ROCm / DeepSpeed

DeepSpeed is a deep learning optimization library that makes distributed training easy, efficient, and effective.
https://www.deepspeed.ai/
Apache License 2.0
5 stars 3 forks source link

[BUG] DeepSpeed errors when running BLOOM #67

Open jataylo opened 1 year ago

jataylo commented 1 year ago

Describe the bug I am facing issues getting the BLOOM model to run with DeepSpeed using TOT upstream pytorch.

The first slough of errors observed are resolved with @rraminen's workaround in the transformer_inference branch.

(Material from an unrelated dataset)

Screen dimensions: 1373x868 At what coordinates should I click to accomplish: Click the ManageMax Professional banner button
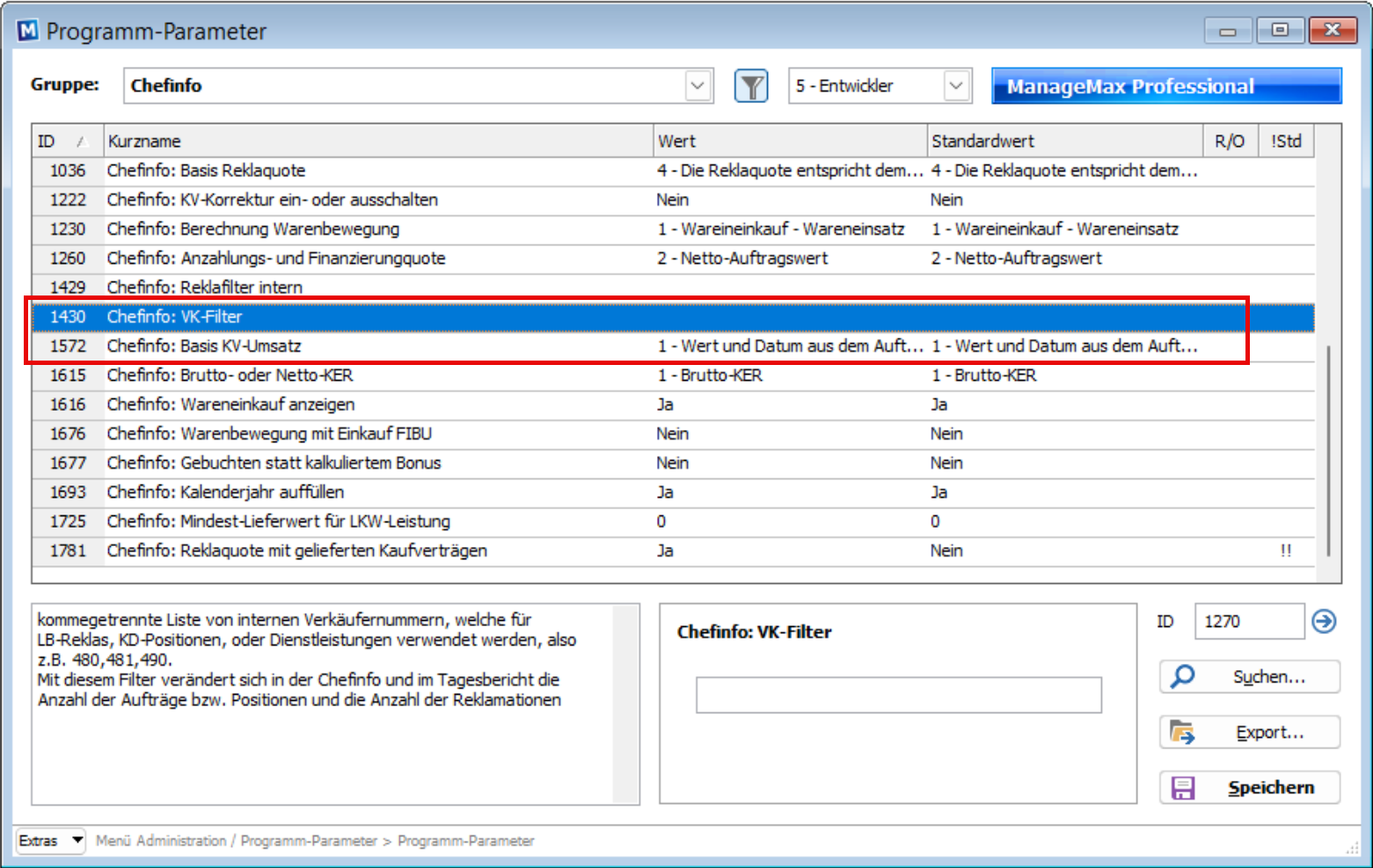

This occurs both in 5.4.2 and 5.5.

Log snippet: deepspeed_error.txt

/opt/conda/envs/py_3.9/lib/python3.9/site-packages/torch/include/ATen/ATen.h:4:2: error: #error C++17 or later compatible compiler is required to use ATen.
    4 | #error C++17 or later compatible compiler is required to use ATen.
/opt/conda/envs/py_3.9/lib/python3.9/site-packages/torch/include/ATen/core/ivalue_inl.h: In lambda function:
/opt/conda/envs/py_3.9/lib/python3.9/site-packages/torch/include/ATen/core/ivalue_inl.h:1061:30: error: ‘is_convertible_v’ is not a member of ‘std’; did you mean ‘is_convertible’?
1061 |         if constexpr (::std::is_convertible_v<typename c10::invoke_result_t<T &&, Future&>, IValueWithStorages>) {

To Reproduce Docker image: rocm/pytorch-private:BLOOM_DeepSpeed_tranformer_inference_enabled_tot_issue

Steps to reproduce the behavior:

  1. Build upstream PyTorch and the transformer_inference ROCm DeepSpeed branch
  2. git clone https://github.com/huggingface/transformers-bloom-inference
  3. deepspeed --num_gpus 1 transformers-bloom-inference/bloom-inference-scripts/bloom-ds-inference.py --name bigscience/bloom-560m

ds_report output DeepSpeed general environment info: torch install path ............... ['/opt/conda/lib/python3.8/site-packages/torch'] torch version .................... 2.1.0a0+gitfde024b deepspeed install path ........... ['/opt/conda/lib/python3.8/site-packages/deepspeed'] deepspeed info ................... 0.9.3+44c0bbfe, 44c0bbfe, transformer_inference torch cuda version ............... None torch hip version ................ 5.5.30201-c1741e9b nvcc version ..................... None deepspeed wheel compiled w. ...... torch 2.0, hip 5.5

jataylo commented 1 year ago

cc: @jithunnair-amd @dllehr-amd